>>>

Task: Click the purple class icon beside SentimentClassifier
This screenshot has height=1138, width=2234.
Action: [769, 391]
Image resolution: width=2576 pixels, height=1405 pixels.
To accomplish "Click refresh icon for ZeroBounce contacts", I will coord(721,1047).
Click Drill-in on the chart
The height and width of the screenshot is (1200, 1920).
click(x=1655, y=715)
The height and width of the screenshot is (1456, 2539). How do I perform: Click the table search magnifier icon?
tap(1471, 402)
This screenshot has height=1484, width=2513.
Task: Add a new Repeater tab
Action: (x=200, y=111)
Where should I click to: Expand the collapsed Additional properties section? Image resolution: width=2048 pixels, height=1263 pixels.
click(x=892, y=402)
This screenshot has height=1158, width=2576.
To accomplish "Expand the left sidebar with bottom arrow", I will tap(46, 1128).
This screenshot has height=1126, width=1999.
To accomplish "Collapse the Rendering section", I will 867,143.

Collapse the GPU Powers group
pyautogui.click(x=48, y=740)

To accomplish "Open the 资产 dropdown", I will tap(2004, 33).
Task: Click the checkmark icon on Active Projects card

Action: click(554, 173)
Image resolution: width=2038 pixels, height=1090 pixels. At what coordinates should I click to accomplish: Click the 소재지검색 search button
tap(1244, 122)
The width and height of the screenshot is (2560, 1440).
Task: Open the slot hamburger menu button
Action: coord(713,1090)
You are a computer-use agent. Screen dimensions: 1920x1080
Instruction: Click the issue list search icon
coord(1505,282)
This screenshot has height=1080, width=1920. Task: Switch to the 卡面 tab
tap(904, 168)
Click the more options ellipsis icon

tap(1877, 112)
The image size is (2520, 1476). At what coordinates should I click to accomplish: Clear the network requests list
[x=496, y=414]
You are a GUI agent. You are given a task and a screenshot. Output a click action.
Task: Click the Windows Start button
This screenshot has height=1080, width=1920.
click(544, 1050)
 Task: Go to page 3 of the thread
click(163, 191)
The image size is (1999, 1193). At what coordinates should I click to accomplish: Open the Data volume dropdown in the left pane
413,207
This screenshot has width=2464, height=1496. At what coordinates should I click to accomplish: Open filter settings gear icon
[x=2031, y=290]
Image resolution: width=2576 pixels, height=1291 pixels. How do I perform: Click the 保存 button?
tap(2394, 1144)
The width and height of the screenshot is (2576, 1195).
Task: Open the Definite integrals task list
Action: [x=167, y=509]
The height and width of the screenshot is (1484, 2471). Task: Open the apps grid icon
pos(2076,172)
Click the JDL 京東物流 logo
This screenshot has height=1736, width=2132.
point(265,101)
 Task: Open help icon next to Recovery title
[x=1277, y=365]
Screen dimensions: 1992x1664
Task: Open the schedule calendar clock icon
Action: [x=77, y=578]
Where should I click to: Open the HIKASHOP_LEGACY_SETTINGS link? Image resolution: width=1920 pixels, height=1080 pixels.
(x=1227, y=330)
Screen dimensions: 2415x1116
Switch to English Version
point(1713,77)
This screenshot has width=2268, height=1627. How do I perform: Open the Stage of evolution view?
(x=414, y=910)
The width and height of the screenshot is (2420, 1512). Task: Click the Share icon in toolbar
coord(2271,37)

<<<

- **Task directions**
The lines to output run from the one containing "This screenshot has height=1736, width=2132." to the last line of the entries; give them back exactly.

- **Reply**
This screenshot has height=1736, width=2132.
point(265,101)
 Task: Open help icon next to Recovery title
[x=1277, y=365]
Screen dimensions: 1992x1664
Task: Open the schedule calendar clock icon
Action: [x=77, y=578]
Where should I click to: Open the HIKASHOP_LEGACY_SETTINGS link? Image resolution: width=1920 pixels, height=1080 pixels.
(x=1227, y=330)
Screen dimensions: 2415x1116
Switch to English Version
point(1713,77)
This screenshot has width=2268, height=1627. How do I perform: Open the Stage of evolution view?
(x=414, y=910)
The width and height of the screenshot is (2420, 1512). Task: Click the Share icon in toolbar
coord(2271,37)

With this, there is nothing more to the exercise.